MADISON, Wis. (WRN-WSAU) -- The final decision from Governor Scott Walker on a proposed Kenosha casino project will likely take longer than planned. Governor Scott Walker’s administration is asking the federal government for six additional months, to make a decision on a proposed tribal casino to be located in Kenosha.
Walker and Menominee Tribal Chair Laurie Boivin sent a letter to Kevin Washburn, U.S. Secretary of the Interior for Indian Affairs. If granted, the requested 180-day extension would give Walker until February of 2015 to approve or reject the casino-hotel project. That would also move the decision until well after the November election for governor.

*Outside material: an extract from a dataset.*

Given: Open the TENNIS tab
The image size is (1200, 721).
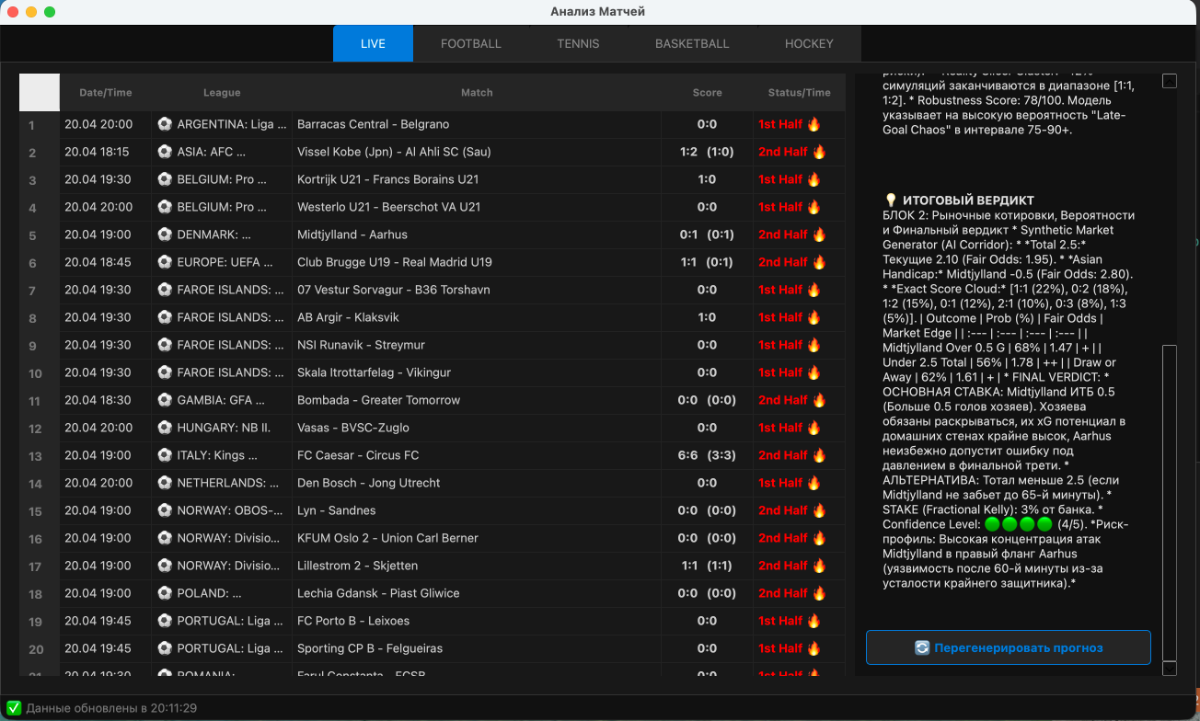Looking at the screenshot, I should (578, 44).
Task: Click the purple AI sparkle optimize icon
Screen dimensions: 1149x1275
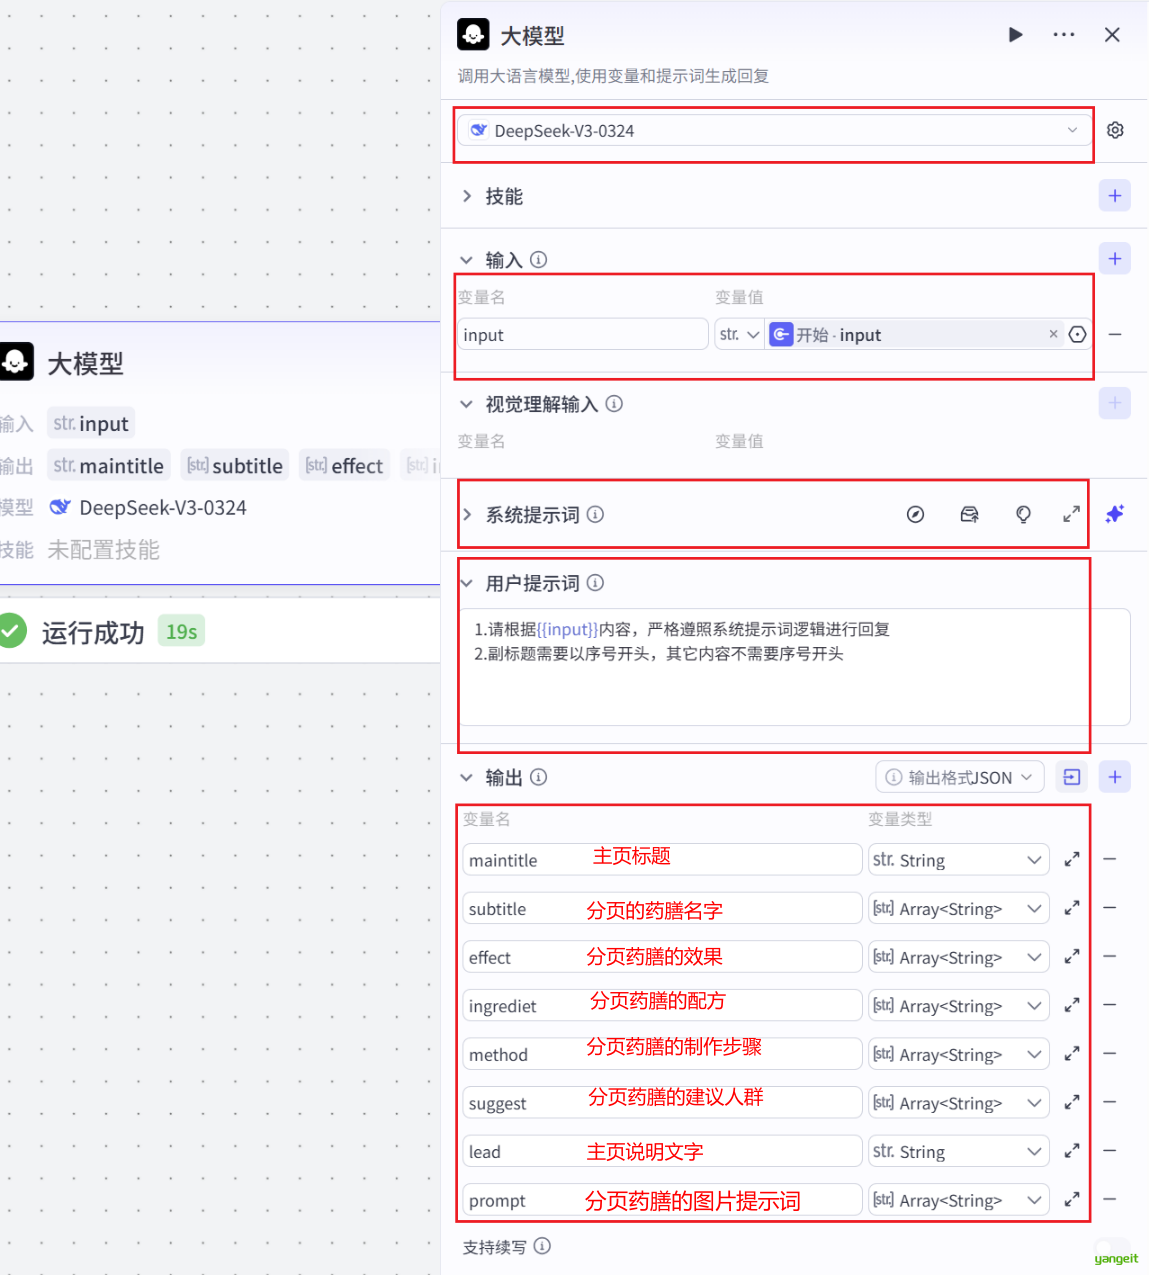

The letter from Walker and Boivin states that Walker administration officials “have spent considerable time and effort engaging in discussions with various tribal governments.” The letter also notes that the governor’s office hired outside legal counsel for an independent economic analysis of the project in December, a process which will require more time. Administration Secretary Mike Huebsch recommends the extension, saying, “We are gathering the necessary data so Governor Walker can make an informed decision on the proposed Kenosha casino.”
The Menominee Tribe is proposing an $800 million casino and hotel complex on the site of the long-closed Dairyland greyhound racetrack. Their plan, which was given federal approval last year, has drawn the opposition of the Ho-Chunk and Forest County Potawatomi tribes, which operate the state’s most profitable casinos. The Menominee are partnered with Hard Rock International, which is owned by the Florida-based Seminole tribe, to develop and manage the Kenosha casino.